> [EXERCISE INSTRUCTIONS]:
In the records below, find the line with "This screenshot has width=1250, height=595." and repeat it and every line after it, exactly, without any pictures.

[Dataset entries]
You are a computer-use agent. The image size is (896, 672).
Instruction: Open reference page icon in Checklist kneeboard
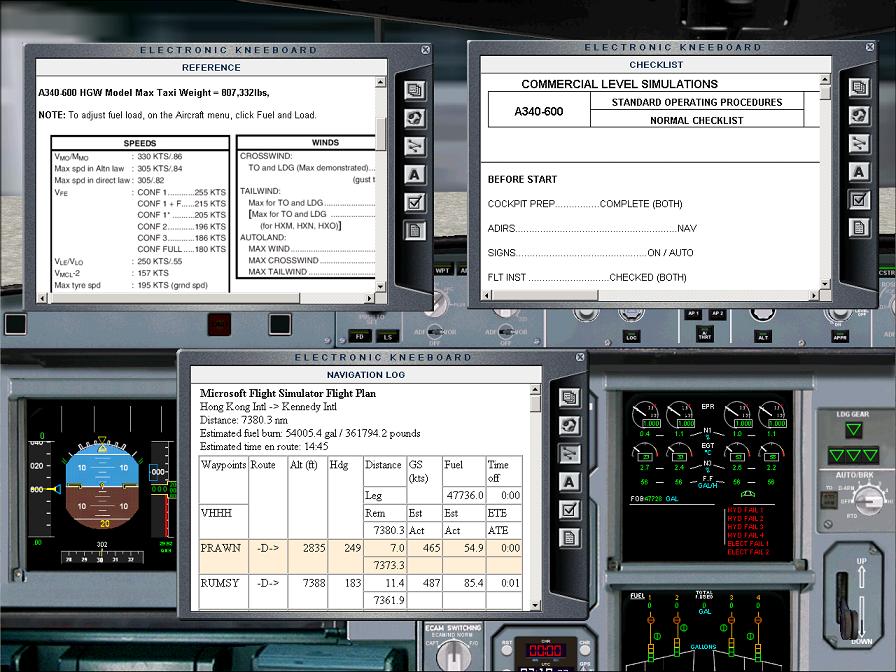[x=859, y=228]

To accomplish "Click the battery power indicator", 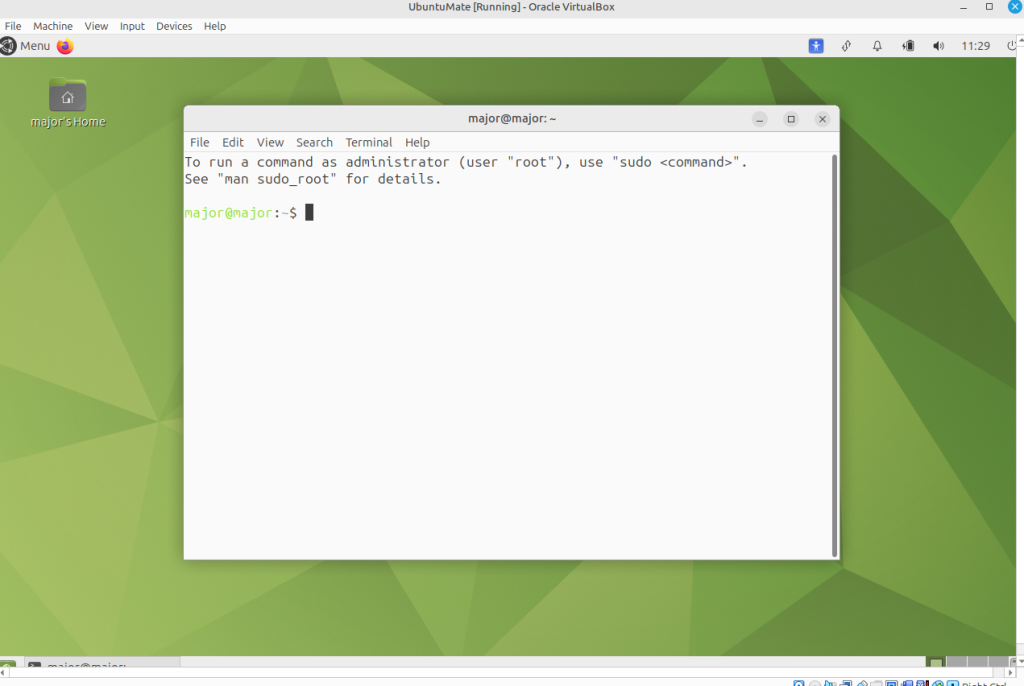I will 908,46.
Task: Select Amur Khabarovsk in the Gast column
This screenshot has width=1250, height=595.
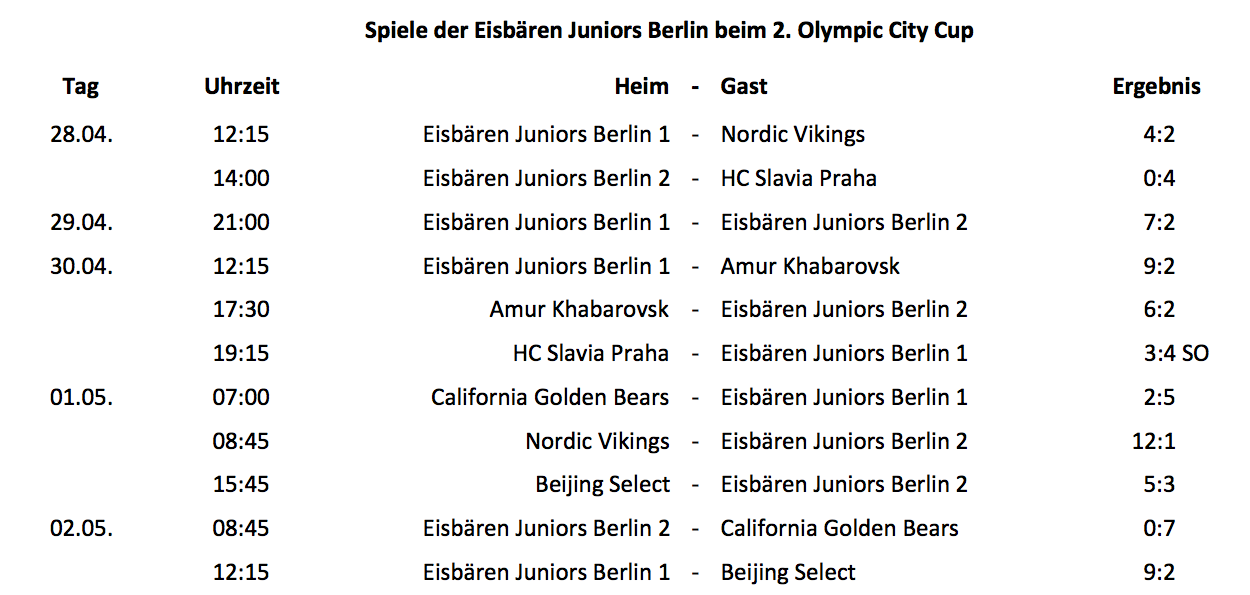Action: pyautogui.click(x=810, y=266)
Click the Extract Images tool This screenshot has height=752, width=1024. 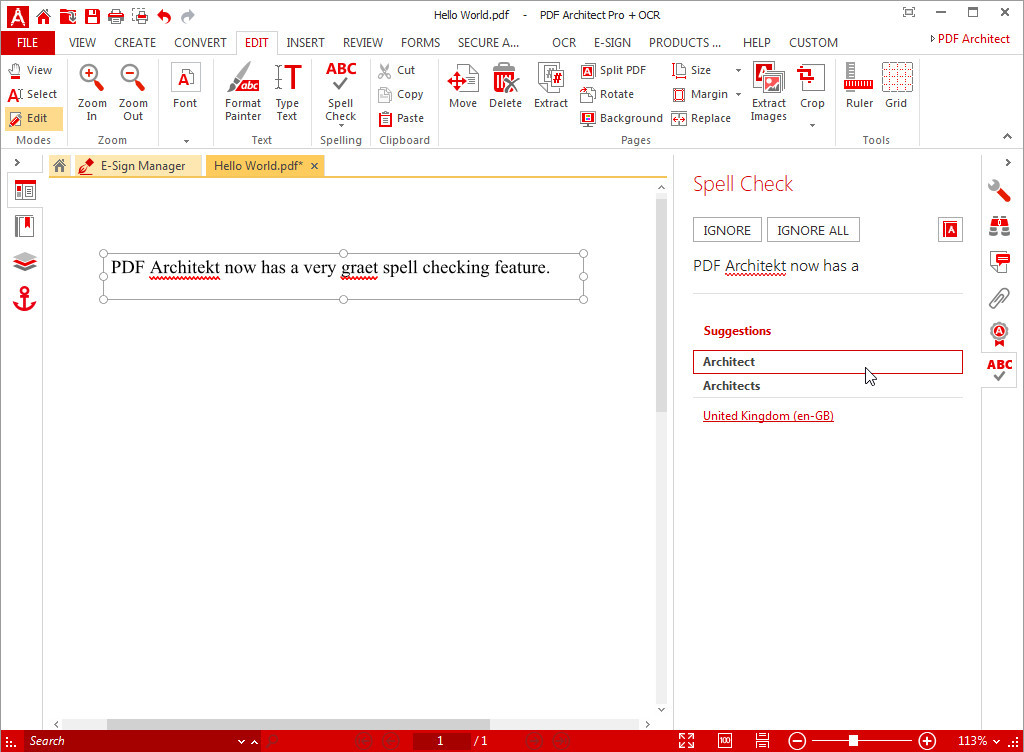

> [SOLUTION FOR THIS EXERCISE]:
This screenshot has width=1250, height=595.
Action: pyautogui.click(x=810, y=266)
Click the Extract Images tool This screenshot has height=752, width=1024. 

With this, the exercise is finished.